Edtech Monday presents a platform to facilitate critical conversations on the use of technology for teaching and learning by bringing together key stakeholders including policymakers, Edtech entrepreneurs, teachers and parents.
This month’s virtual roundtable session hosted seasoned professionals on the topic “Edtech for the Future of Work’.
Speakers included the Senior Program Manager, Paradigm Initiative, Adeboye Adegoke, Head, Youth Engagement & Learning, Jobberman Nigeria, Precious Ajoonu and Managing Director, Edo Jobs Institute, Ukinebo Dare while Joyce Daniels- the social engineering practitioner anchored the session.
In his remarks, Senior Program Manager, Paradigm Initiative, Adeboye Adegoke explained that the COVID-19 crisis offered the world including those in the education technology sector the opportunity to understand how best to use technology to address challenges associated with learning.
According to him, the crisis has necessitated the need to adopt new ways of promoting learning among students. He, therefore, urged the government at both state and federal levels to institutionalize those lessons either as a state or national policy by making internet access available to every youth.
“Remote learning during COVID-19 taught the world a big lesson regarding the importance of access. We need to institutionalize the way we responded to the realities of COVID-19.

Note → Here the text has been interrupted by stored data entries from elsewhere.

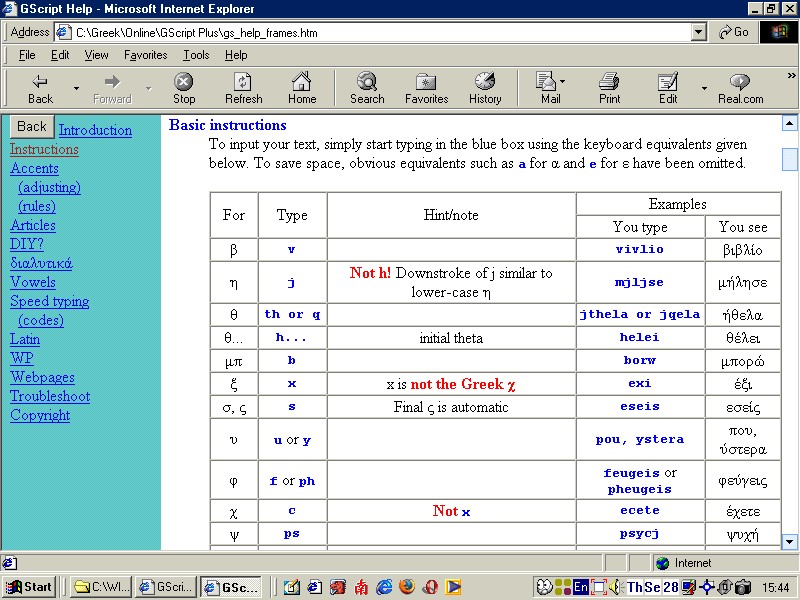Screen dimensions: 800x600
Task: Open the Favorites menu
Action: [145, 55]
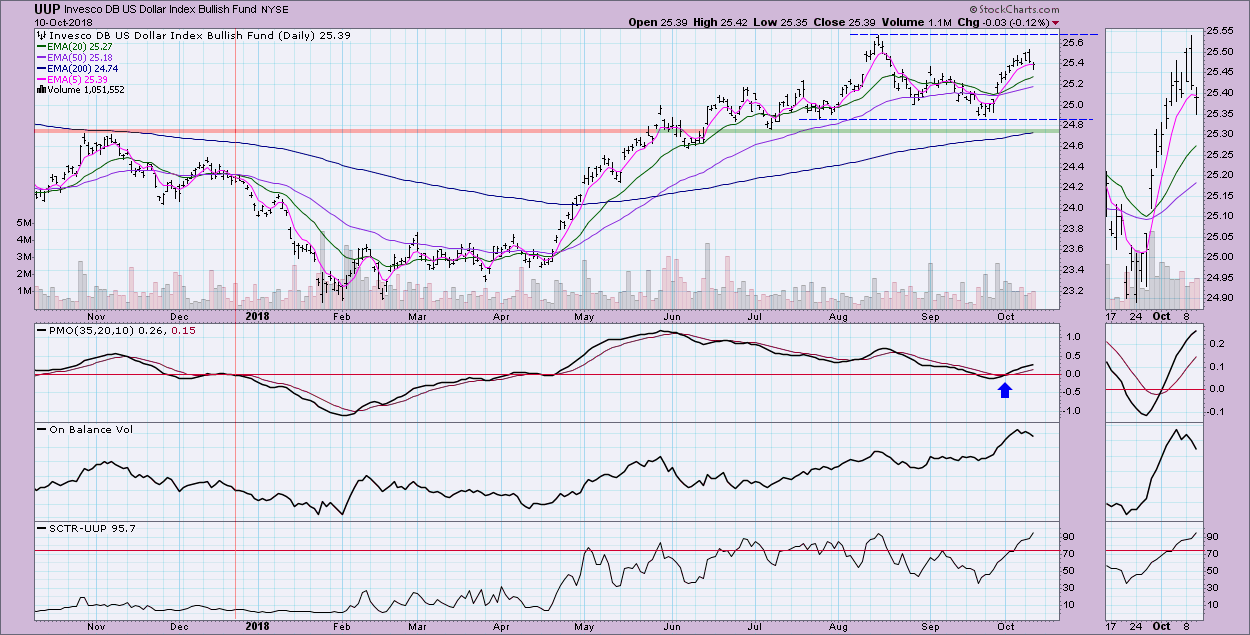Click the blue up arrow on PMO panel
This screenshot has height=635, width=1250.
tap(1005, 391)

The story has told itself and it is now left to us to remember the lessons. For example, practically all schools were shut down during that period. Students attended by upper-middle-class or elite continued to teach their children using virtual platforms. But then, what about the children of the poor who cannot afford a laptop or internet? he asked.
In her remarks, Head, Youth Engagement & Learning, Jobberman Nigeria, Precious Ajoonu while using Jobberman Nigeria as a case study noted that technology amidst the COVID-19 pandemic contributed a lot not only in accelerating learning but increasing digital access for more people.
“Take the case of Jobberman for example, we needed to work from home, which in many ways, accelerated learning. For us, we had to be very agile and involved with the online medium.”
One of the things we did was to come up with the blended learning methodology where we were able to adapt to different virtual platforms to bridge equity in learning. So, basically, it is about innovating to reach the underserved communities,” Ajoonu said.
She further added that numerous possibilities exist using Edtech noting that efforts should be channelled towards creating access, removing the barriers and making knowledge available everywhere.
“We live in a globalized world with a global talent pool. Youth need to get a degree and also acquire soft skills.
Youth need skills that can make them compliant across cultures if they desire to be globally competitive. There are different ways of upskilling, they must think about opportunities beyond the borders of Nigeria and they must think about being globally competitive,” she stated.
Also speaking, the Managing Director, Edo Jobs Institute, Ukinebo Dare said the case of Edo state brings to mind the role of technology in revamping the basic educational system in the state.
According to her, the success of technology in education for the future of work would depend largely on the capacity available noting that adequate attention must be given to capacity development to increase savvy of the use of digital platforms.
While urging the government to invest heavily in the local production of devices to beat down costs to enable access for all classes of people, she stressed that there is a need for Edtech entrepreneurs to seek the opinion of end-users before developing any solution.